“Apa yang ditunjukkan hari ini dalam latihan ini, di tingkat kedirgantaraan dan angkatan laut, semuanya ofensif,” kata komandan Garda Mayor Jenderal Hossein Salami kepada televisi pemerintah.
Rudal jarak jauh baru ditembakkan selama latihan, kata seorang juru bicara.
“Beberapa peralatan dan senjata kejutan digunakan, seperti rudal balistik jarak jauh yang mampu menyerang sasaran mengambang ofensif di kejauhan,” kata Jenderal Abbas Nilforoushan, dikutip oleh situs web Sepahnews Garda.
Armada ke-5 Angkatan Laut AS, yang berbasis di negara Teluk Bahrain, mengkritik penggunaan kapal induk palsu Iran yang pertama kali muncul Senin dalam citra satelit.
“Kami mengetahui latihan Iran yang melibatkan serangan mock-up kapal yang mirip dengan kapal induk yang tidak bergerak,” kata juru bicaranya Komandan Rebecca Rebarich dalam sebuah pernyataan yang dikirim melalui email ke AFP di Dubai pada hari Selasa.
“Angkatan Laut AS melakukan latihan defensif dengan mitra kami mempromosikan keamanan maritim dalam mendukung kebebasan navigasi; sedangkan, Iran melakukan latihan ofensif, berusaha mengintimidasi dan memaksa.
“Meskipun kami selalu waspada terhadap jenis perilaku tidak bertanggung jawab dan sembrono oleh Iran di sekitar perairan internasional yang sibuk, latihan ini tidak mengganggu operasi koalisi di daerah itu atau berdampak pada arus perdagangan bebas di Selat Hormuz dan perairan sekitarnya.”
Dia sebelumnya menekankan kepada AFP bahwa “kami tetap yakin dengan kemampuan angkatan laut kami untuk mempertahankan diri terhadap ancaman maritim.”
“Kami tidak mencari konflik tetapi tetap siap untuk membela pasukan dan kepentingan AS dari ancaman maritim di kawasan itu.”

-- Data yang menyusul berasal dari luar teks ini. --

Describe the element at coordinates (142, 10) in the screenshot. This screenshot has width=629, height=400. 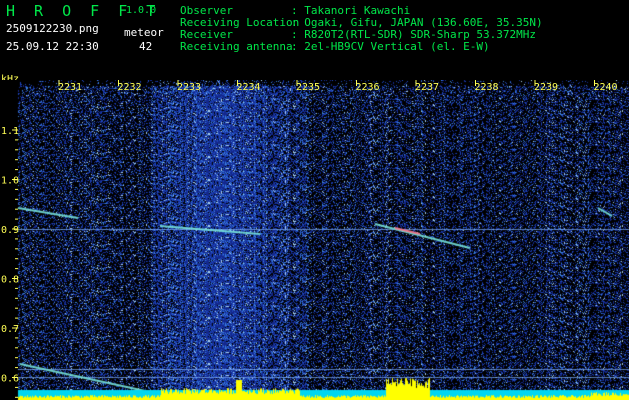
I see `app-version: 1.0.0` at that location.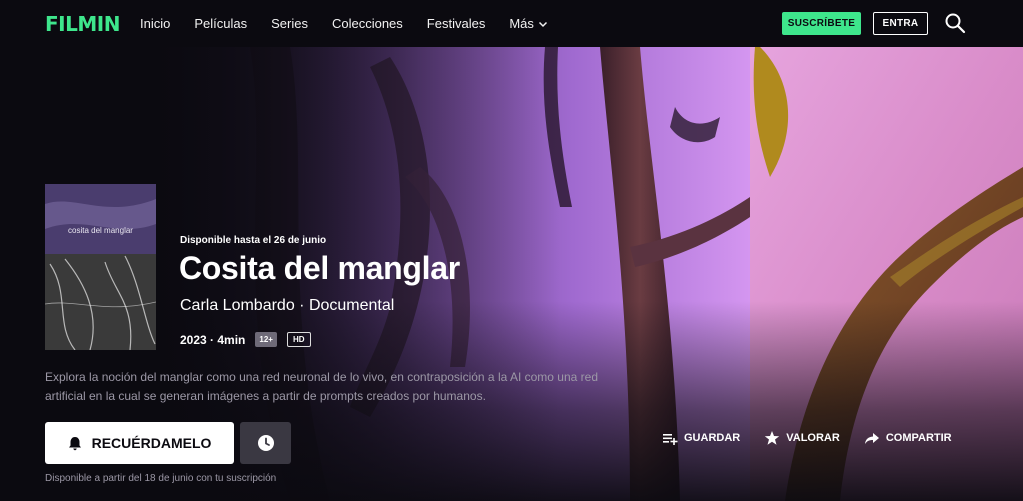 Image resolution: width=1023 pixels, height=501 pixels. Describe the element at coordinates (872, 438) in the screenshot. I see `share-arrow-icon` at that location.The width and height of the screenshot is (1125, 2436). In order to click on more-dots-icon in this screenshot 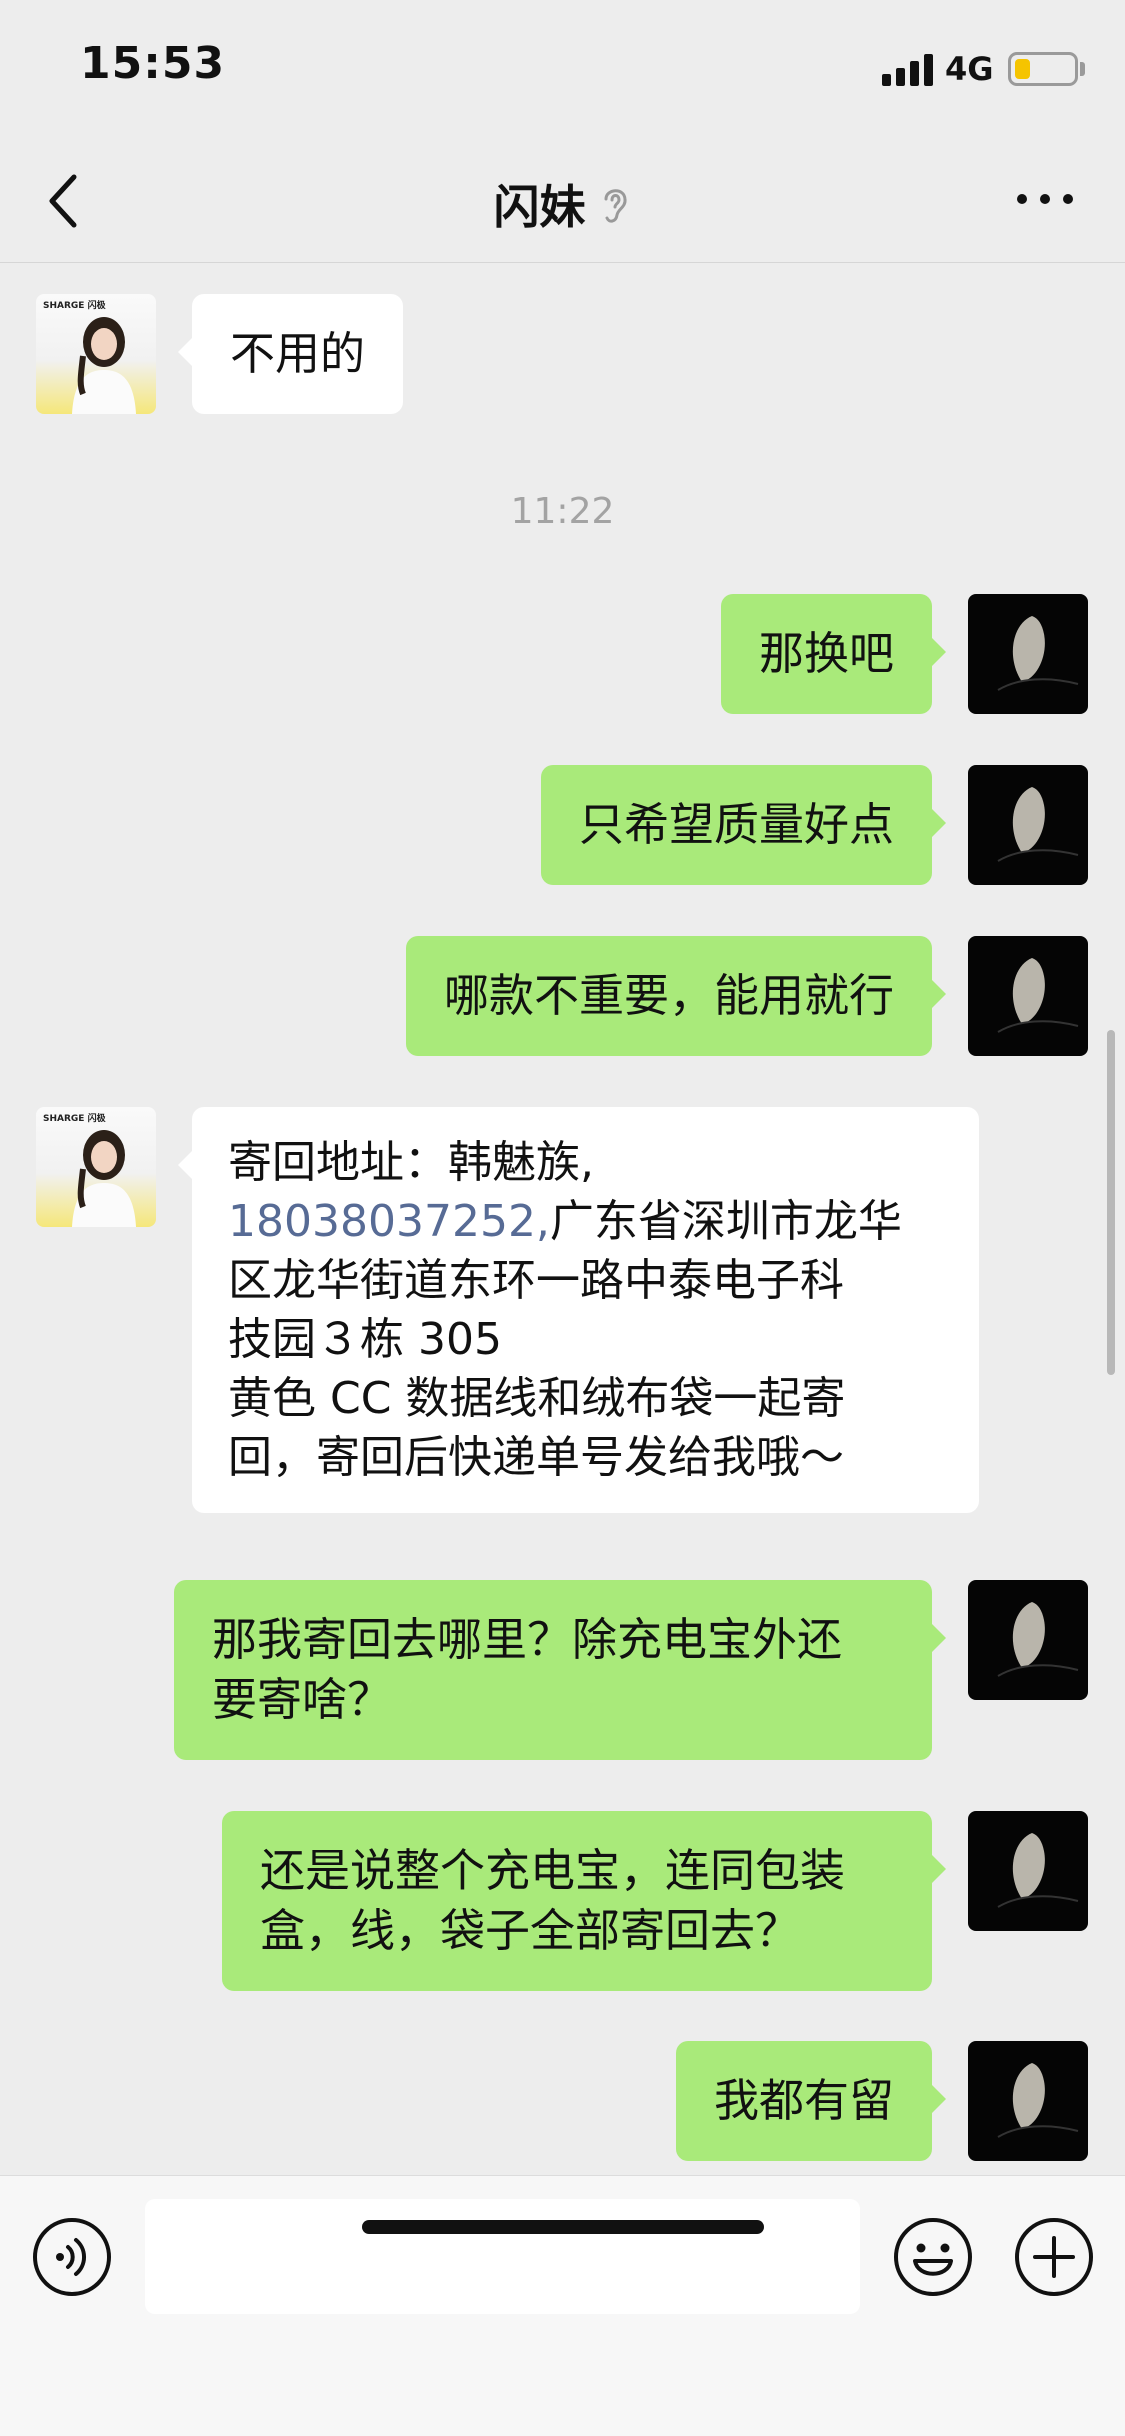, I will do `click(1045, 199)`.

Latihan perang datang hanya beberapa hari setelah Teheran menuduh jet tempur AS melecehkan sebuah pesawat komersial Iran di langit di atas Suriah.
Setidaknya empat penumpang di pesawat Mahan Air terluka dalam insiden Kamis, setelah pilot mengambil tindakan darurat untuk menghindari pesawat tempur.
Ketegangan telah meningkat antara Iran dan Amerika Serikat sejak Presiden AS Donald Trump secara sepihak menarik diri dari kesepakatan nuklir penting pada 2018.
Musuh bebuyutan telah berada di ambang perang dua kali sejak Juni 2019, ketika Pengawal menembak jatuh pesawat tak berawak AS di Teluk.